WORK TO COMPLETE »
In the listing, from the line with "Expand the Periode date range dropdown" through the end, replace "logo" with "emblem" and keep everything else the same. Write out only those lines, without the pictures.

TASK INPUTS »

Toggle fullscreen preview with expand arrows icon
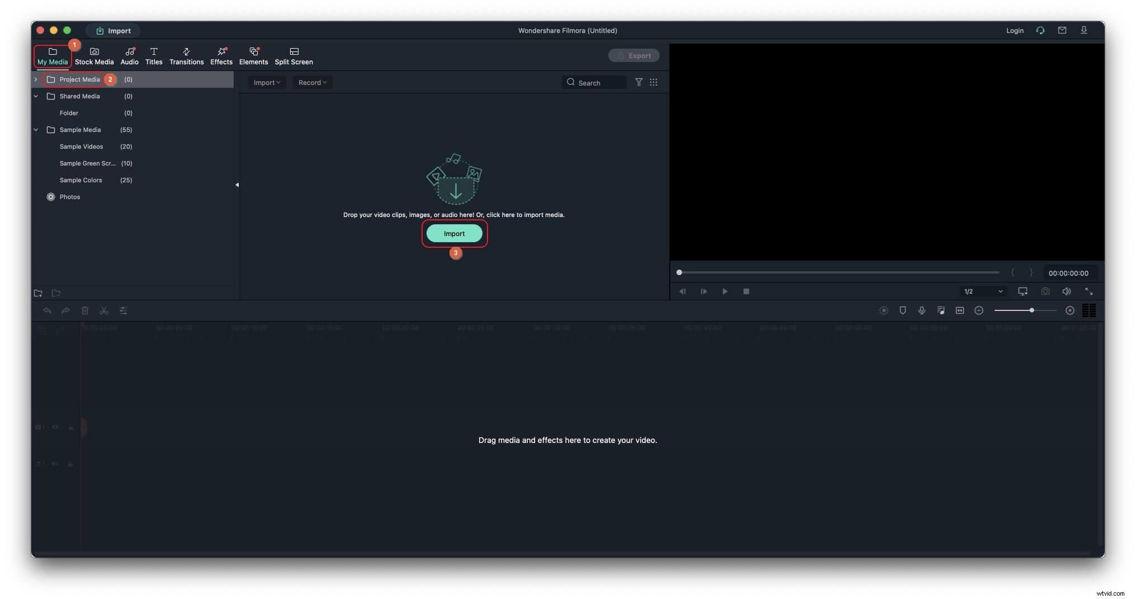 pyautogui.click(x=1089, y=291)
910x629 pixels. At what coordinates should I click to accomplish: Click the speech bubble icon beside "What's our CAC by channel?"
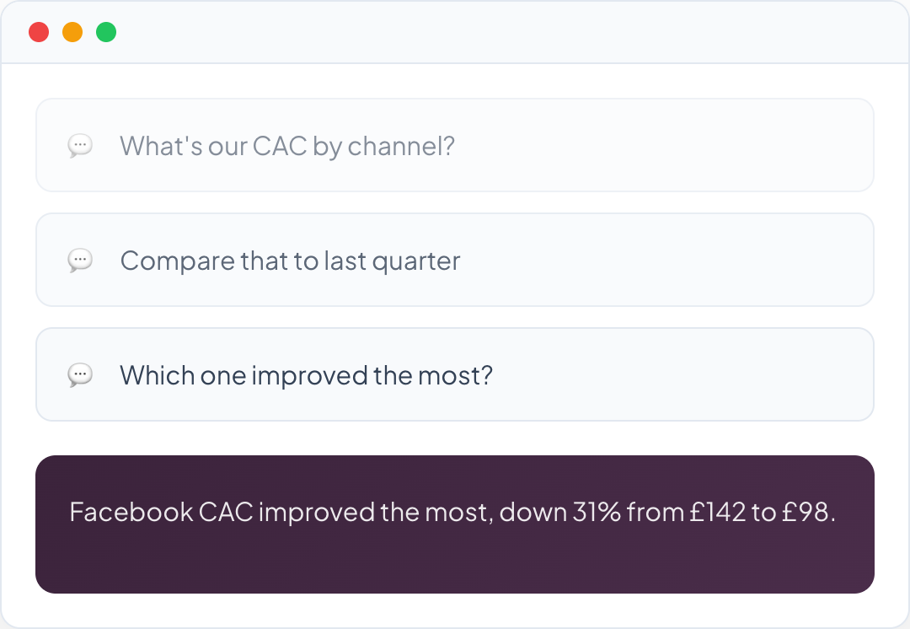click(x=80, y=146)
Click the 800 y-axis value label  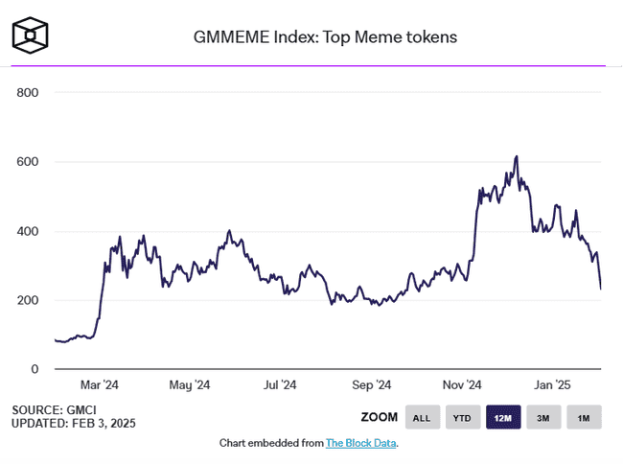click(x=26, y=93)
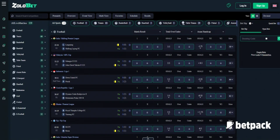Switch to list view layout
Viewport: 280px width, 140px height.
point(253,16)
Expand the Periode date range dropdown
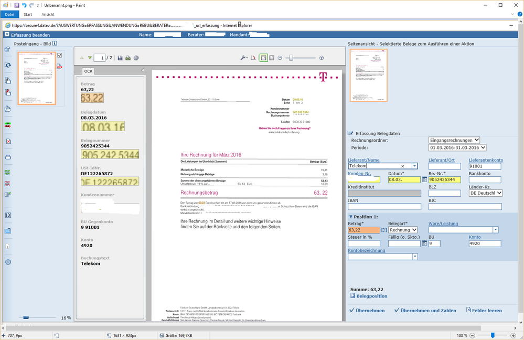The image size is (524, 340). click(x=457, y=148)
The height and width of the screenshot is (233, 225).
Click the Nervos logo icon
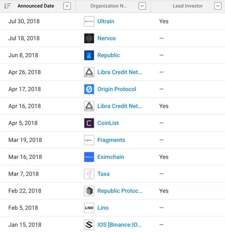click(89, 38)
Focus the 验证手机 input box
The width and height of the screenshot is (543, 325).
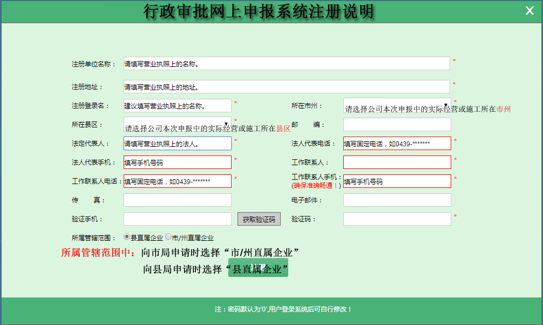[177, 219]
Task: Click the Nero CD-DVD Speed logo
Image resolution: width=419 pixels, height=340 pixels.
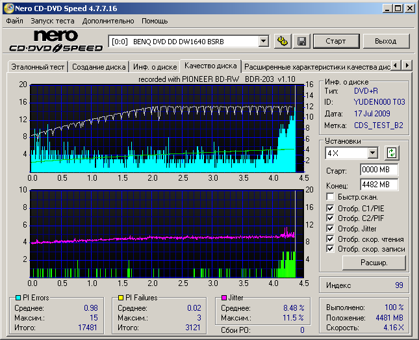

WRITTEN REPLY »
Expand the Periode date range dropdown
The image size is (524, 340). click(x=457, y=148)
The height and width of the screenshot is (233, 225).
Click the Nervos emblem icon
click(89, 38)
Focus the 验证手机 input box
The width and height of the screenshot is (543, 325).
[177, 219]
Task: Click the Nero CD-DVD Speed emblem
Image resolution: width=419 pixels, height=340 pixels.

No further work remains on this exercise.